Südkoreas Oberster Gerichtshof: Bitcoin auf zentralisierten Börsen kann in Strafverfahren beschlagnahmt werden

Südkoreas Oberster Gerichtshof entschied am 11. Dezember 2025, dass Bitcoin auf zentralisierten Handelsplattformen unter die Vermögenswerte fallen, die gemäß dem Strafprozessgesetz des Landes beschlagnahmt werden können, berichtet Cointelegraph am 9. Januar. Das Gericht bestätigte die Beschlagnahme von 55,6 BTC eines Verdächtigen in einem Geldwäschefall und stellte fest, dass Bitcoin über unabhängige Verwaltbarkeit, Übertragbarkeit und wirtschaftlichen Wert verfügt.
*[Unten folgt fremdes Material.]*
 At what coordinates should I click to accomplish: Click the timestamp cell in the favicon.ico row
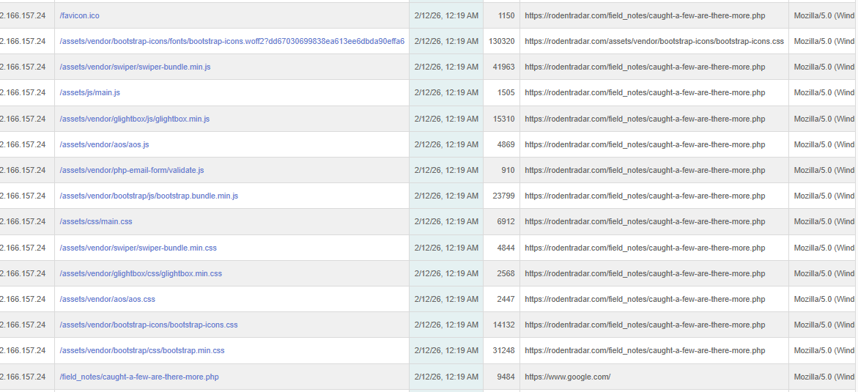click(x=446, y=15)
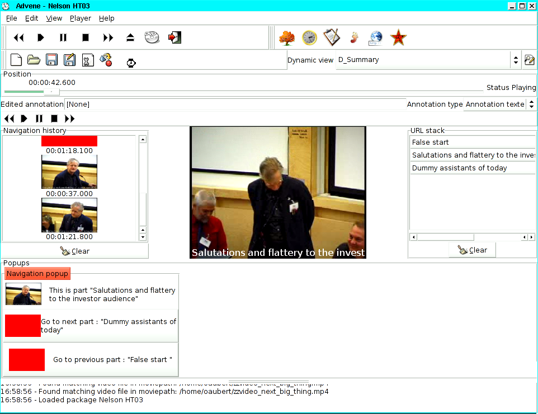Open the timeline view clock icon
The width and height of the screenshot is (538, 414).
pos(309,38)
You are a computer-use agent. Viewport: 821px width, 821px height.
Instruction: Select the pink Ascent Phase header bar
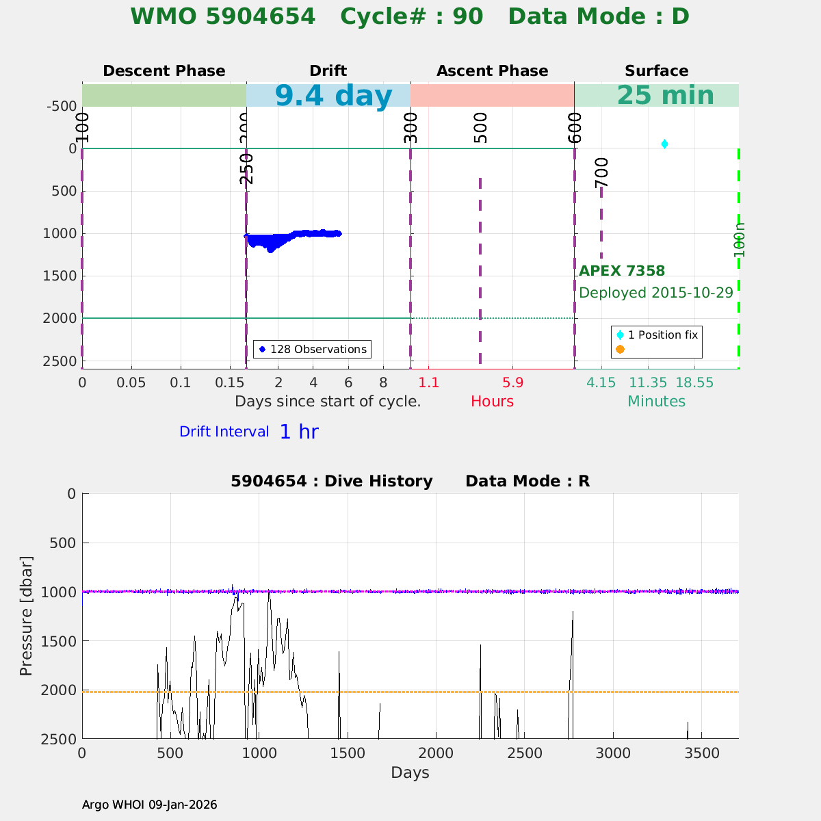click(492, 95)
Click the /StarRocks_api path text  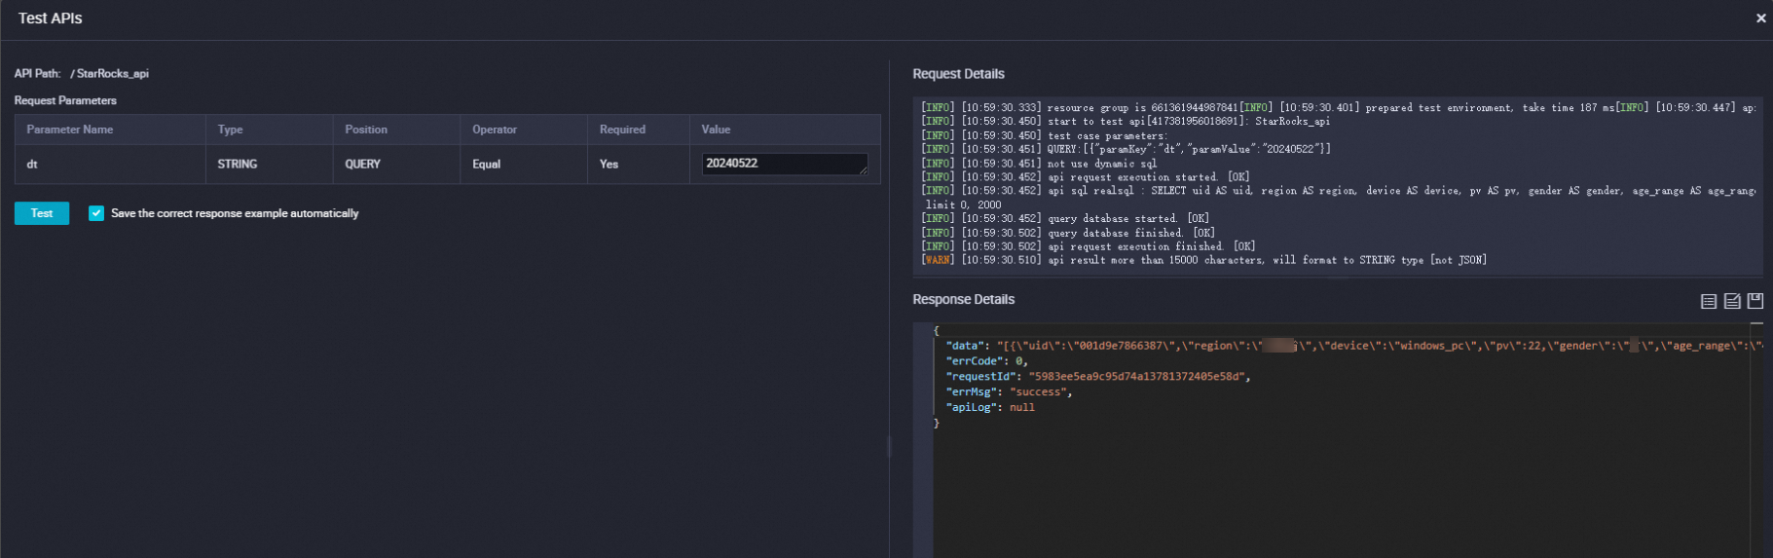[112, 74]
Die Entscheidung verdeutlicht rechtliche Risiken für Nutzer, die Bitcoin auf Plattformen wie Upbit und Bithumb in Südkorea halten, da mutmaßlich mit kriminellen Aktivitäten verbundene Krypto-Vermögenswerte direkt auf Börsen eingefroren und konfisziert werden können. Nach diesem Urteil stehen Handelsplattformen unter erhöhtem Druck, Durchsuchungs- und Beschlagnahmebefehle unverzüglich zu befolgen und strenge KYC- sowie Tracking-Systeme aufrechtzuerhalten.